Boreal forests were supposed to soften the blow of climate change, soaking up more carbon dioxide from the atmosphere as they expand north into the warming Arctic. But as a new study suggests, these forests are more likely to make like a tree and leave.

Rising temperatures will help boreal woodlands move north, according to research by Lawrence Berkeley National Laboratory, although not the way scientists had expected. Rather than expanding north, the forests will shift north — and relinquish more trapped CO2 back into the atmosphere than most current climate models predict.

"I found that the boreal ecosystems ringing the globe will be pushed north and replaced in their current location by what's currently to their south," study author Charles Koven says in a statement. "In some places that will be forest, but in other places it will be grassland."

That's an important detail, Koven adds, since forests and grasslands behave differently in the context of climate change. Both can store large amounts of carbon absorbed from the air, but grasslands accumulate it much less quickly than dying forests release it.

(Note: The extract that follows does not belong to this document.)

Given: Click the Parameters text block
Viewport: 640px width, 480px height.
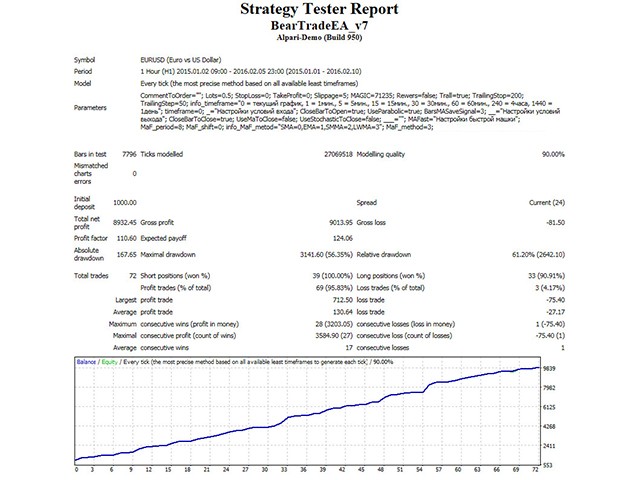Looking at the screenshot, I should [x=350, y=111].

Berkeley Lab has produced a series of animations to illustrate how climates will move around as temperatures rise. The one below shows North American prairie shifting north to fill the void left by boreal forests, which will move deeper into Canada and Alaska:

These forecasts use a new method of measuring global warming's influence on various climates, based on the premise that it forces warm climates to "flow" toward cooler areas, eventually making it warmer everywhere. This approach allowed Koven to predict where a climate will go in the future and where its successor will come from.

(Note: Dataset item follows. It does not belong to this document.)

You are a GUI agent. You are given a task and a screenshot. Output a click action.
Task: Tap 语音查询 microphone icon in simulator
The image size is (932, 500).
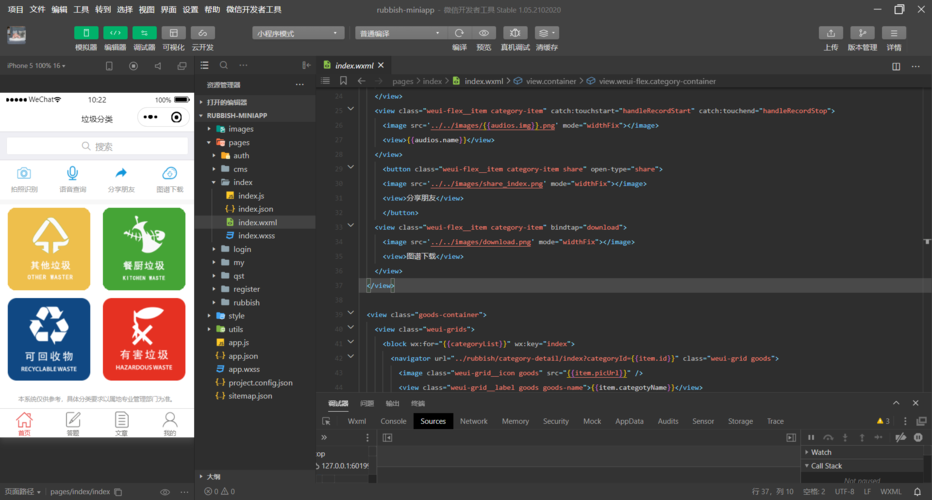tap(72, 174)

He applied the technique to 21 different climate models, using simulations of a middle-of-the-road scenario that assumes a range of warming between 1 and 2.6 degrees Celsius (1.8 to 4.7 Fahrenheit) above a 1986-2005 baseline. Each model already divides the planet into climate zones that cover dozens to hundreds of square miles each, so Koven identified which of those have neighboring zones with a similar climate in terms of average monthly temperature and precipitation. He then calculated the speed at which one zone will supplant its matching neighbor over the next 80 years, as well as how that transition will affect the carbon stored by plants growing in the original zone's old climate.

Overall, he found that climates flow toward the poles and up mountains. But the most extreme ecological exodus will apparently unfold at high latitudes, where boreal forests must scramble to keep up with their fleeing climates. A forest in Alberta, Canada, for example, will need to move 100 miles north in the next 90 years to maintain its current climate, before another climate that's now 100 miles to the south takes its place.

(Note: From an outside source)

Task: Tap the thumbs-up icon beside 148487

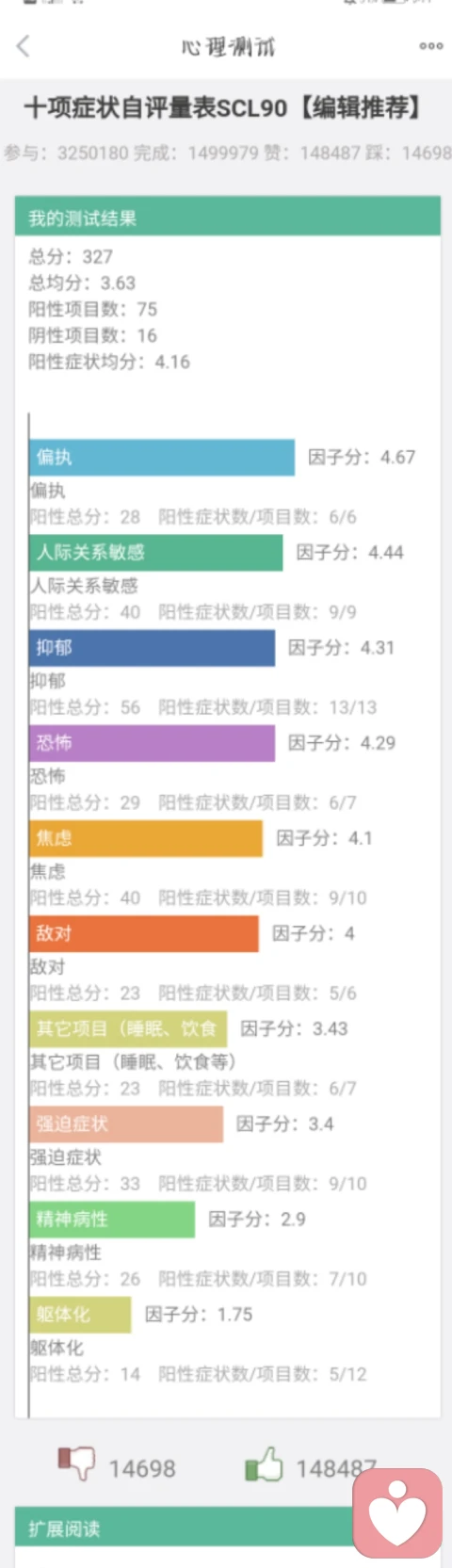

The problem is that few forests can adapt that quickly, Koven explains, so they'll likely be stressed and weakened in the short term. That could make them more vulnerable to natural threats like fire, drought and insects, setting the stage for stronger southern vegetation — including grasslands — to overrun their historical homeland.

"Most Earth system models don't predict this, which means they overestimate the amount of carbon that high-latitude vegetation will store in the future," he adds. "[Their] approach misses the fact that the whole forest might shift to a different place."